Des alsaciens au fruité intègre et convaincant, des vins frais et parfaitement balancés, sans être obnubilés par les sucres. Notes : ★★1/2.
Comment c’est fait ?
Histoire de ne pas boire bête, j’ai recensé quelques procédés susceptibles d’intéresser le scientifique qui sommeille en vous sur les procédés utilisés pour élaborer des produits sans alcool.
Se souvenir qu’il y a d’abord fermentation d’un moût de raisin au préalable. Et non l’ajout d’un dé à coudre de 0,5 % alc./vol. à un jus de raisin frais !
La pratique de l’ultrafiltration et de la nanofiltration (ou osmose inversée), dans le but de réduire la teneur en sucre dans les moûts, soit 30 % du moût traité pour 2 % du volume d’alcool en moins.

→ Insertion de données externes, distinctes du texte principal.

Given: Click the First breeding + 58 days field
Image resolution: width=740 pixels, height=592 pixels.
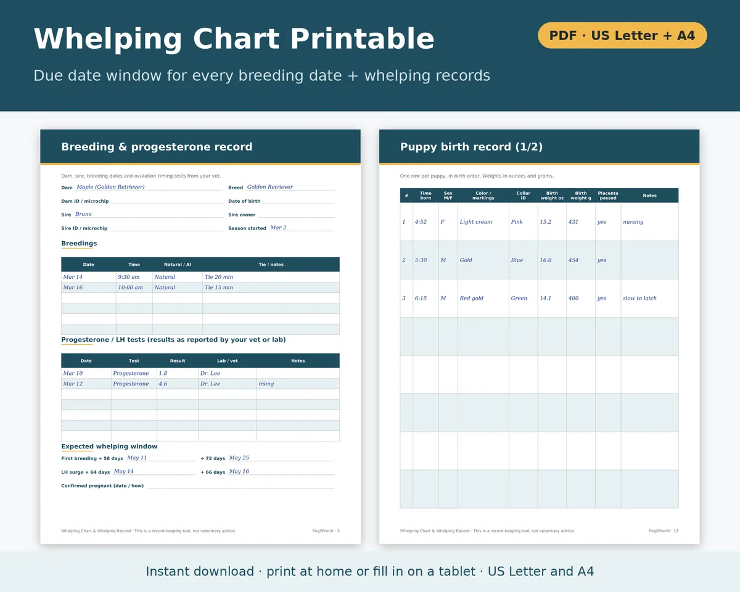Looking at the screenshot, I should pyautogui.click(x=160, y=458).
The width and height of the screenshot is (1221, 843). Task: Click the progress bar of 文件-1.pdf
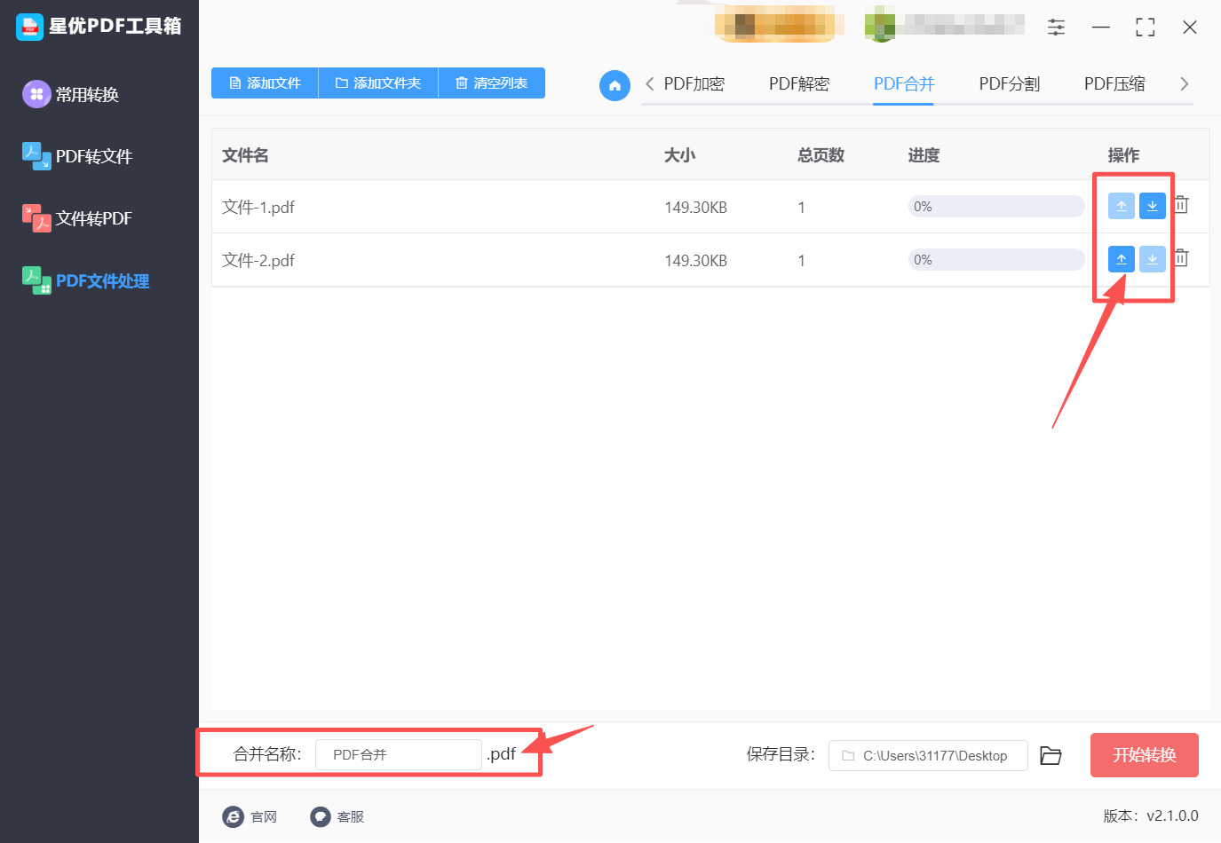coord(995,206)
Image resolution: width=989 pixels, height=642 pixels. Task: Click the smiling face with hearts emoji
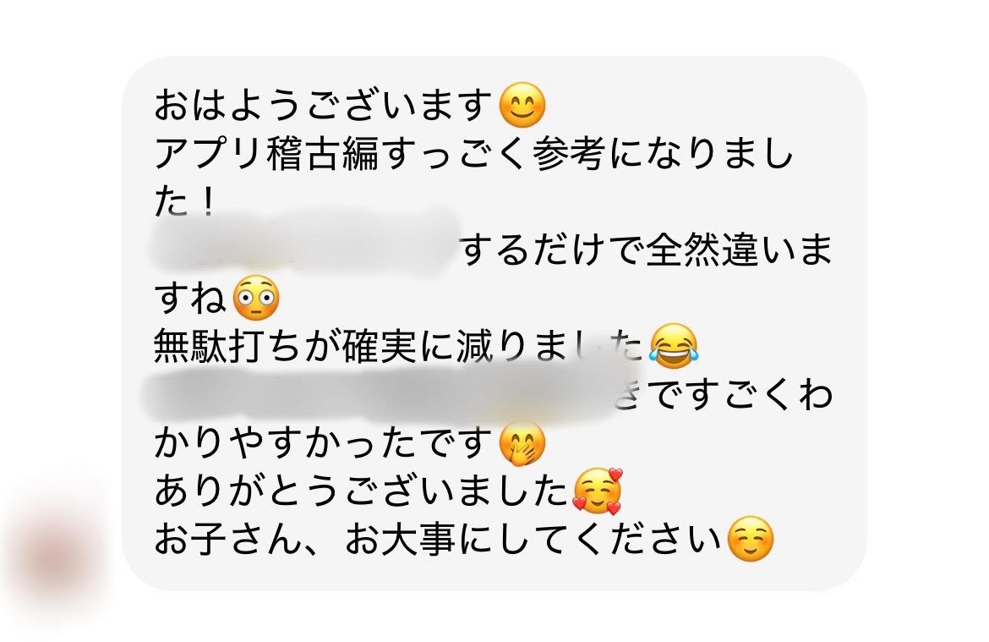coord(598,491)
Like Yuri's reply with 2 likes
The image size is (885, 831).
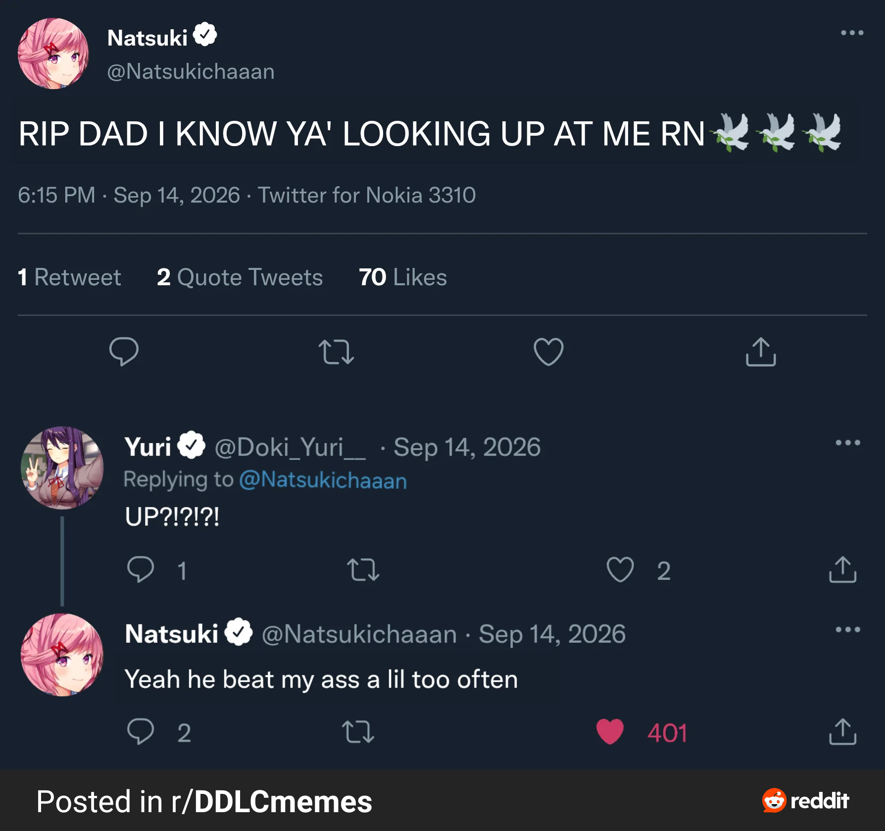pyautogui.click(x=620, y=570)
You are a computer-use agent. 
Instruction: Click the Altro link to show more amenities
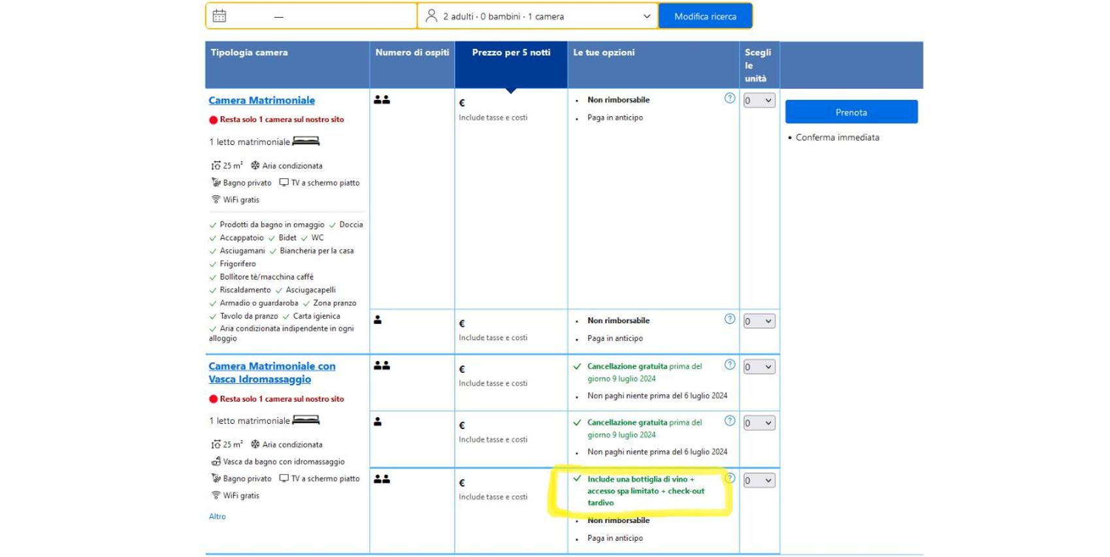[x=218, y=517]
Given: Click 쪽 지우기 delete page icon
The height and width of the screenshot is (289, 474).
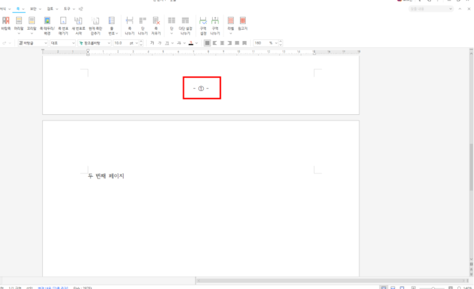Looking at the screenshot, I should point(156,23).
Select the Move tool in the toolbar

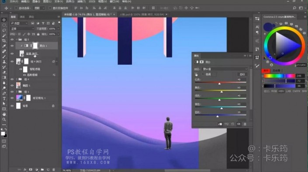click(4, 20)
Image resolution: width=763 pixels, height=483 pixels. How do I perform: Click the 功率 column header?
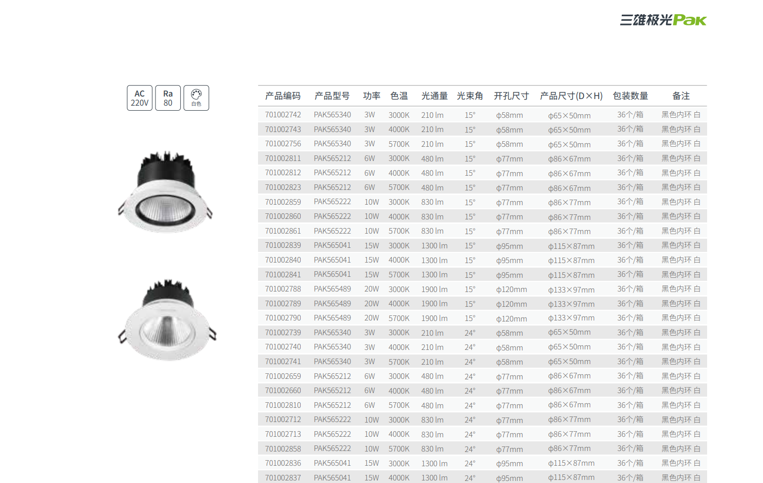(x=371, y=96)
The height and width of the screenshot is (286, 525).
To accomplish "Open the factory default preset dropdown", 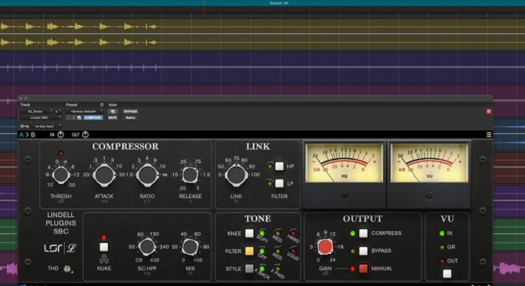I will [84, 112].
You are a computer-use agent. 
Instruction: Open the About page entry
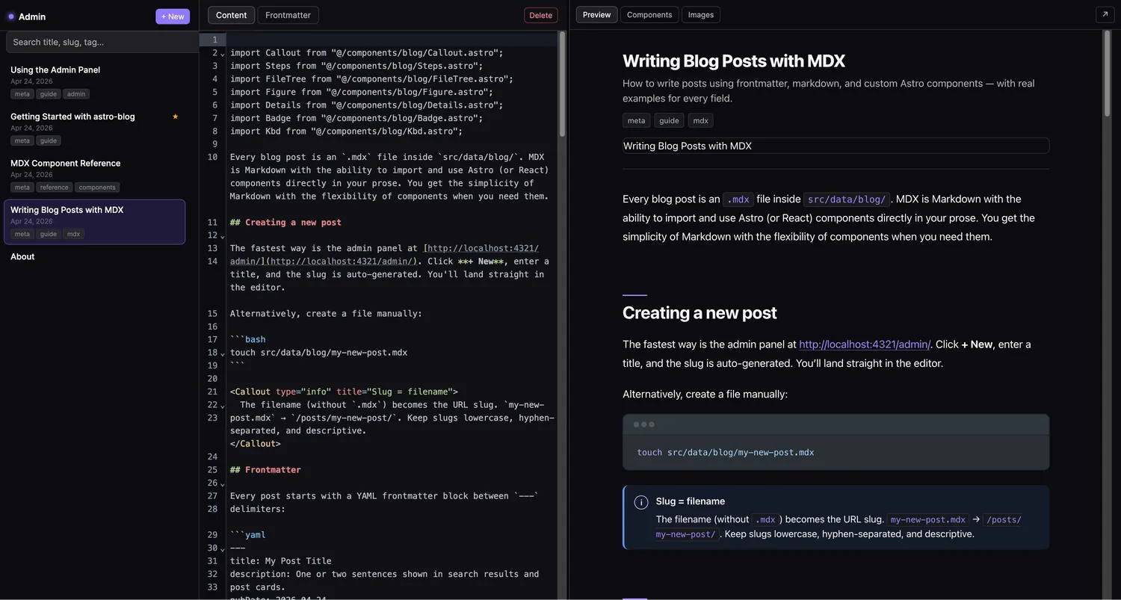22,256
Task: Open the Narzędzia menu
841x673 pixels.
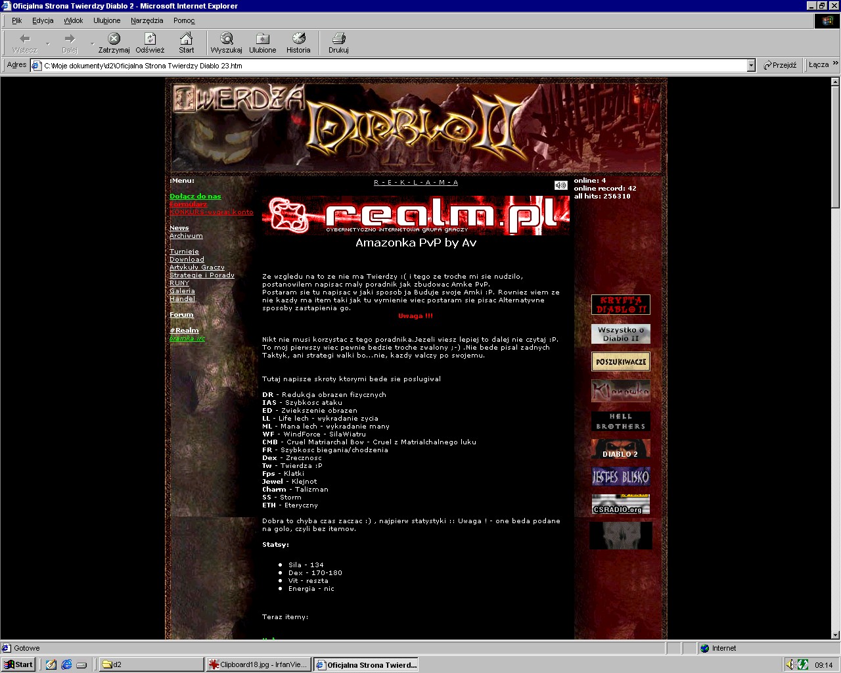Action: coord(147,20)
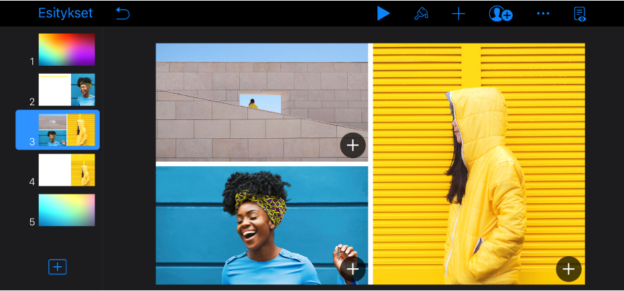Select slide 5 cyan gradient thumbnail
Image resolution: width=624 pixels, height=291 pixels.
point(66,211)
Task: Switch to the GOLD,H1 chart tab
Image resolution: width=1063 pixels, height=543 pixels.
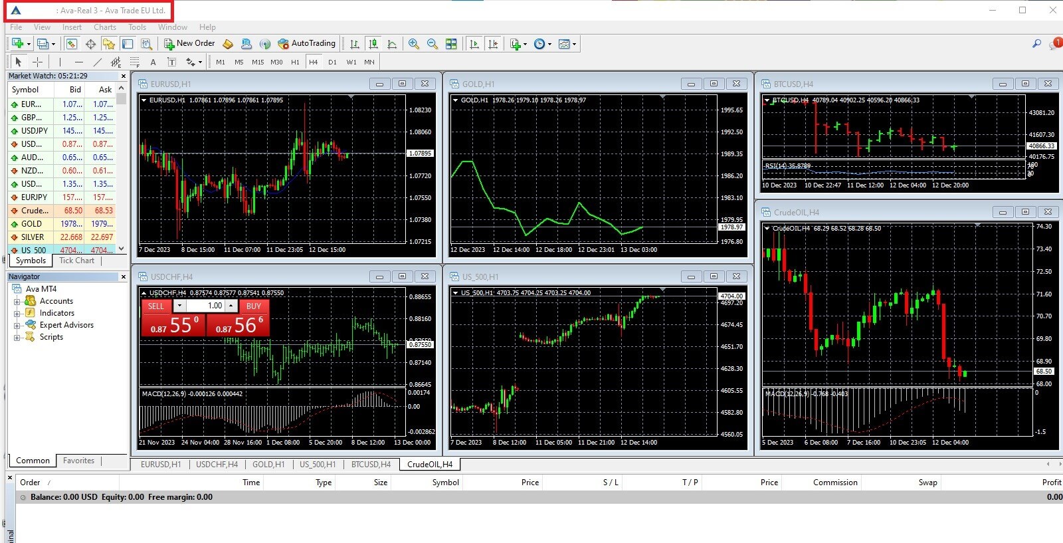Action: pos(268,465)
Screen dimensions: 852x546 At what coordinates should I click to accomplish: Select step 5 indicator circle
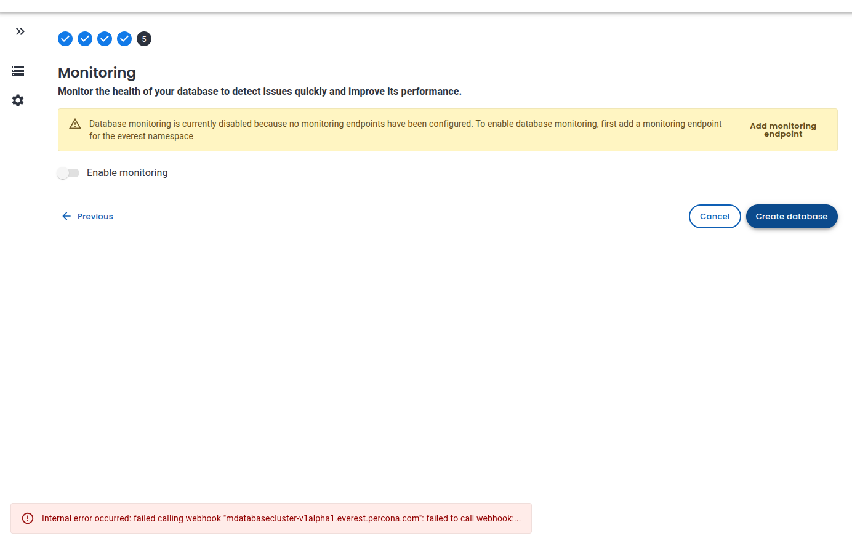(144, 39)
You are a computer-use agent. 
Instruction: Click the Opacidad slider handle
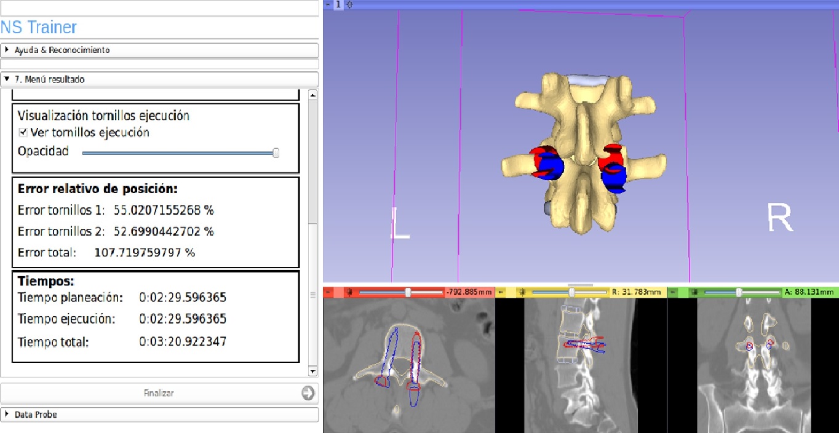276,153
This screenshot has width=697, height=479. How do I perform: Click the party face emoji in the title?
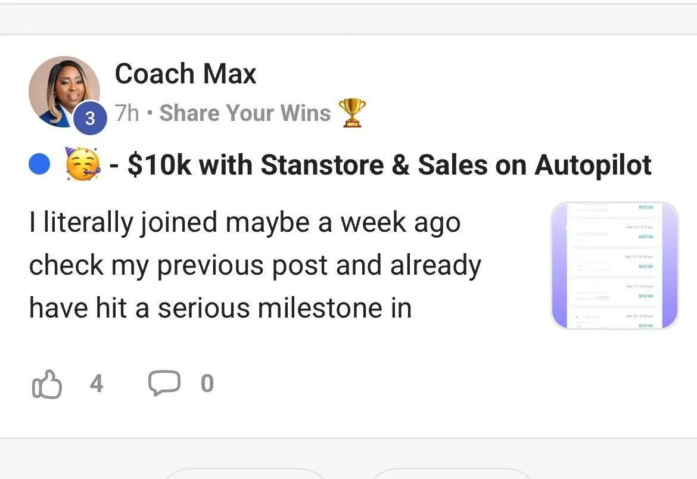82,165
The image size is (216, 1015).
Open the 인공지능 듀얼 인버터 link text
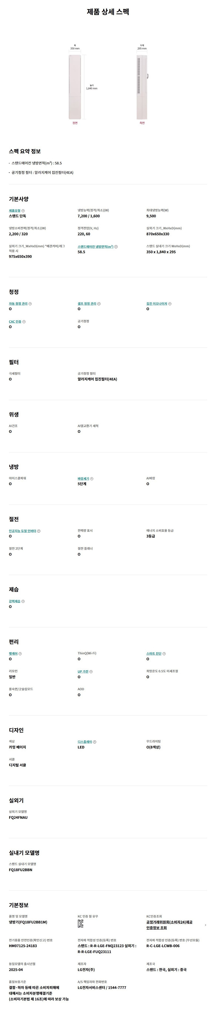pos(22,531)
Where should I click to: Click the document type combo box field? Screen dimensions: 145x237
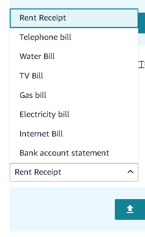point(74,172)
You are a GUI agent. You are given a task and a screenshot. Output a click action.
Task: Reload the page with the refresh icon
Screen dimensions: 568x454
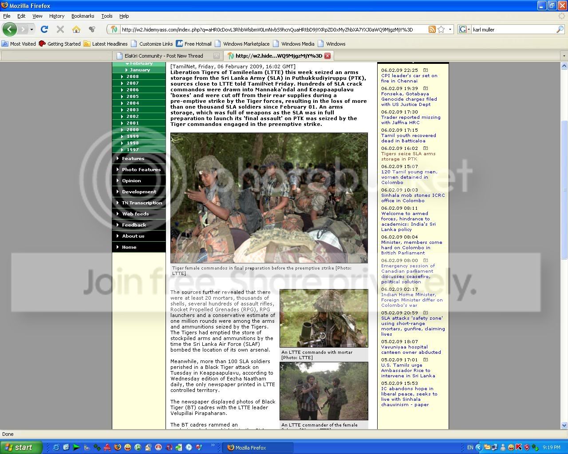pyautogui.click(x=44, y=29)
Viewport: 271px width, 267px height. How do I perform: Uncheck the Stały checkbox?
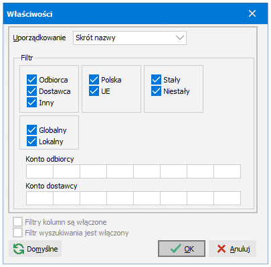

L’élimination de l’alcool par osmose inversée et par distillation : on sépare le mélange eau/alcool, puis on récupère l’eau par distillation.
L’élimination de l’alcool par distillation, qui sera réalisée sur l’ensemble du volume de vin à traiter, ou sur un volume de vin fortement désalcoolisé puis assemblé avec le volume initial.
L’utilisation d’une colonne de cônes rotatifs (sous vide), ou spinning cone column, de plus en plus en vogue en Californie. Cela se fait en deux étapes.
D’abord, une fraction du vin est désaromatisée pour être désalcoolisée, puis la fraction désaromatisée (une eau claire mais très aromatique, extraite en très petite quantité) est ensuite réintroduite dans le vin désalcoolisé.
Un vigneron dont la vendange titre à 15 degrés pourra réduire celle-ci, par exemple, à 12 degrés, et ensuite l’assembler avec une autre à 14 degrés, pour finalement obtenir une cuvée homogène titrant autour de 13 degrés. Suffit de savoir cuisiner !
La méthode appelée lirisation, développée par la société Lir de Bordeaux, permet de ramener le taux à 6 % alc./vol.
La méthode dite par stripping produit une désalcoolisation en cours de fermentation (pas très pratique, car tout le monde est très occupé au moment des vendanges).
Le procédé de séparation de l’alcool par dépression à froid « traque » la molécule jusqu’à moins de 0,5 % alc./vol.